From: Alexandru Elisei <alexandru.elisei@arm.com>
To: Andre Przywara <andre.przywara@arm.com>
Cc: kvm@vger.kernel.org, will@kernel.org,
julien.thierry.kdev@gmail.com, sami.mujawar@arm.com,
lorenzo.pieralisi@arm.com, maz@kernel.org
Subject: Re: [PATCH v2 kvmtool 19/30] Use independent read/write locks for ioport and mmio
Date: Wed, 5 Feb 2020 11:25:03 +0000 [thread overview]
Message-ID: <fb3cd270-4bb5-b26e-2f3f-c01b8ae05931@arm.com> (raw)
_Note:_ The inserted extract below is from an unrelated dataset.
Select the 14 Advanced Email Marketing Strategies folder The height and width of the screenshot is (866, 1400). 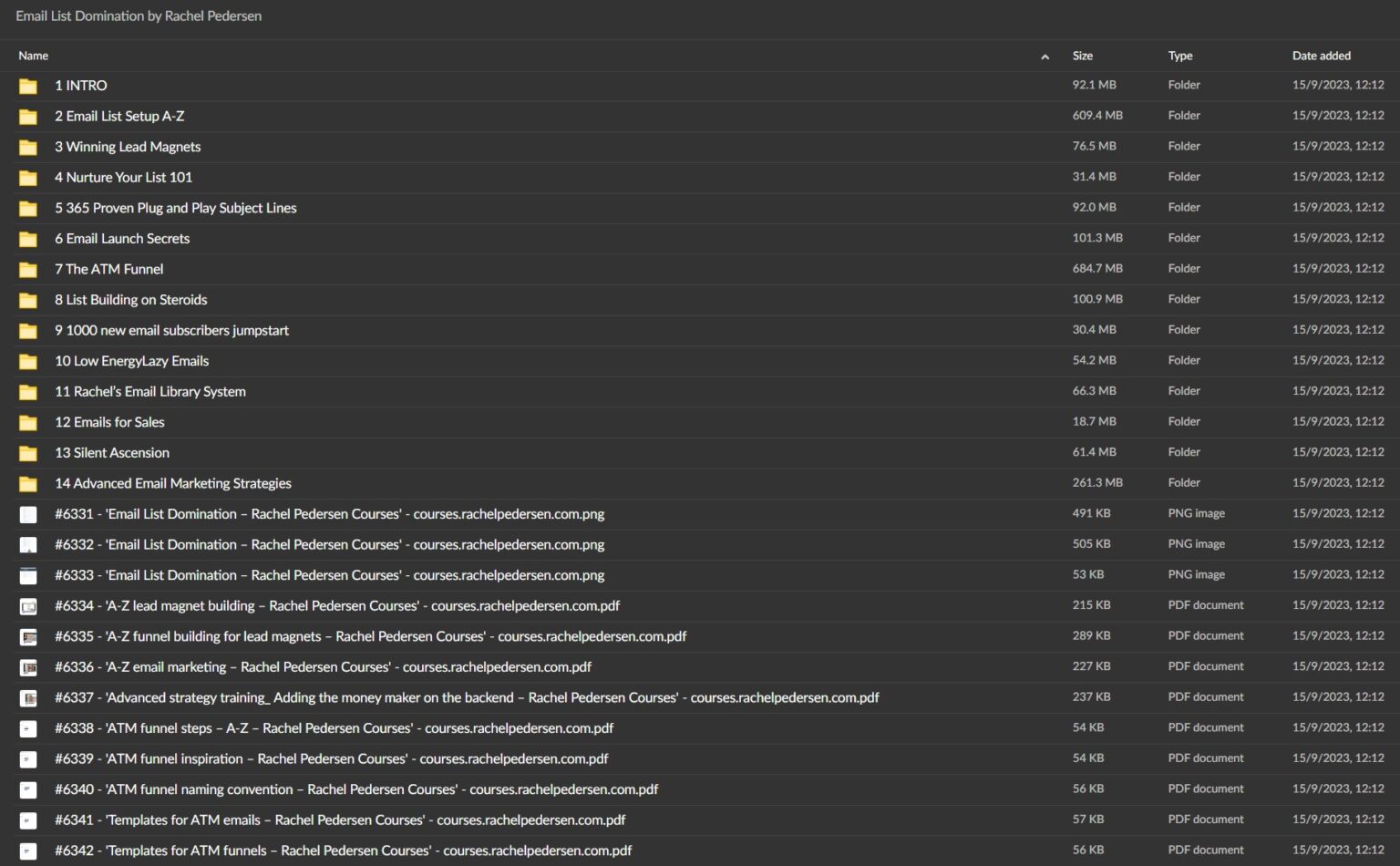(x=173, y=483)
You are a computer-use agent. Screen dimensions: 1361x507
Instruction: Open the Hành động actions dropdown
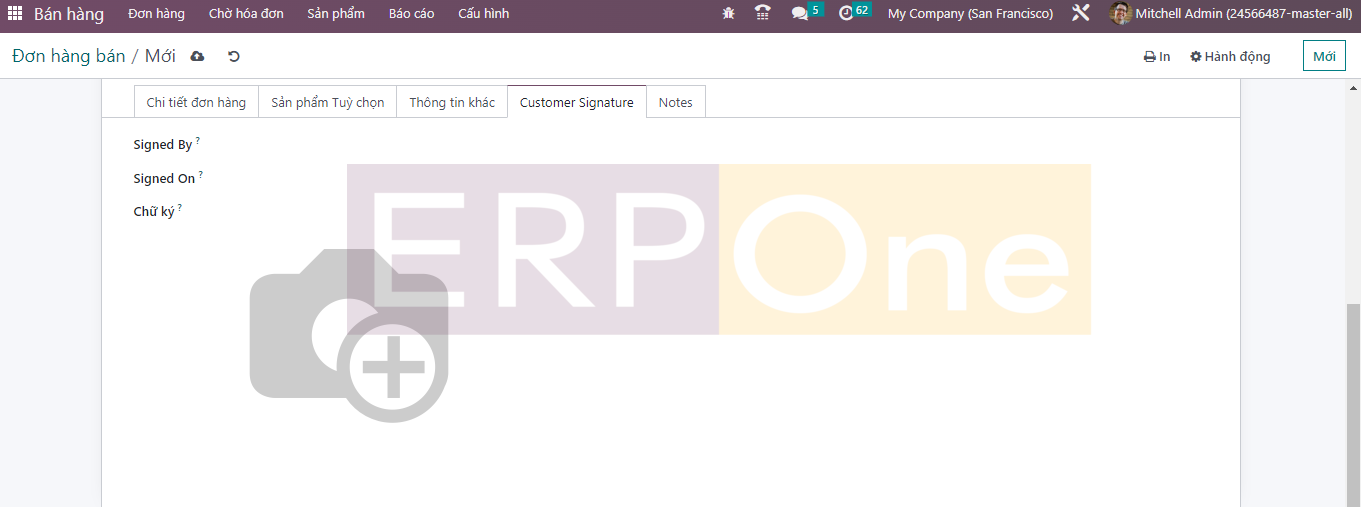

In-Reply-To: <20200203122338.6565e96a@donnerap.cambridge.arm.com>
Hi,
On 2/3/20 12:23 PM, Andre Przywara wrote:
> On Thu, 23 Jan 2020 13:47:54 +0000
> Alexandru Elisei <alexandru.elisei@arm.com> wrote:
>
> Hi,
>
>> kvmtool uses brlock for protecting accesses to the ioport and mmio
>> red-black trees. brlock allows concurrent reads, but only one writer,
>> which is assumed not to be a VCPU thread. This is done by issuing a
>> compiler barrier on read and pausing the entire virtual machine on
>> writes. When KVM_BRLOCK_DEBUG is defined, brlock uses instead a pthread
>> read/write lock.
>>
>> When we will implement reassignable BARs, the mmio or ioport mapping
>> will be done as a result of a VCPU mmio access. When brlock is a
>> read/write lock, it means that we will try to acquire a write lock with
>> the read lock already held by the same VCPU and we will deadlock. When
>> it's not, a VCPU will have to call kvm__pause, which means the virtual
>> machine will stay paused forever.
>>
>> Let's avoid all this by using separate pthread_rwlock_t locks for the
>> mmio and the ioport red-black trees and carefully choosing our read
>> critical region such that modification as a result of a guest mmio
>> access doesn't deadlock.
>>
>> Signed-off-by: Alexandru Elisei <alexandru.elisei@arm.com>
>> ---
>> ioport.c | 20 +++++++++++---------
>> mmio.c | 26 +++++++++++++++++---------
>> 2 files changed, 28 insertions(+), 18 deletions(-)
>>
>> diff --git a/ioport.c b/ioport.c
>> index d224819c6e43..c044a80dd763 100644
>> --- a/ioport.c
>> +++ b/ioport.c
>> @@ -2,9 +2,9 @@
>>
>> #include "kvm/kvm.h"
>> #include "kvm/util.h"
>> -#include "kvm/brlock.h"
>> #include "kvm/rbtree-interval.h"
>> #include "kvm/mutex.h"
>> +#include "kvm/rwsem.h"
>>
>> #include <linux/kvm.h> /* for KVM_EXIT_* */
>> #include <linux/types.h>
>> @@ -16,6 +16,8 @@
>>
>> #define ioport_node(n) rb_entry(n, struct ioport, node)
>>
>> +static DECLARE_RWSEM(ioport_lock);
>> +
>> static struct rb_root ioport_tree = RB_ROOT;
>>
>> static struct ioport *ioport_search(struct rb_root *root, u64 addr)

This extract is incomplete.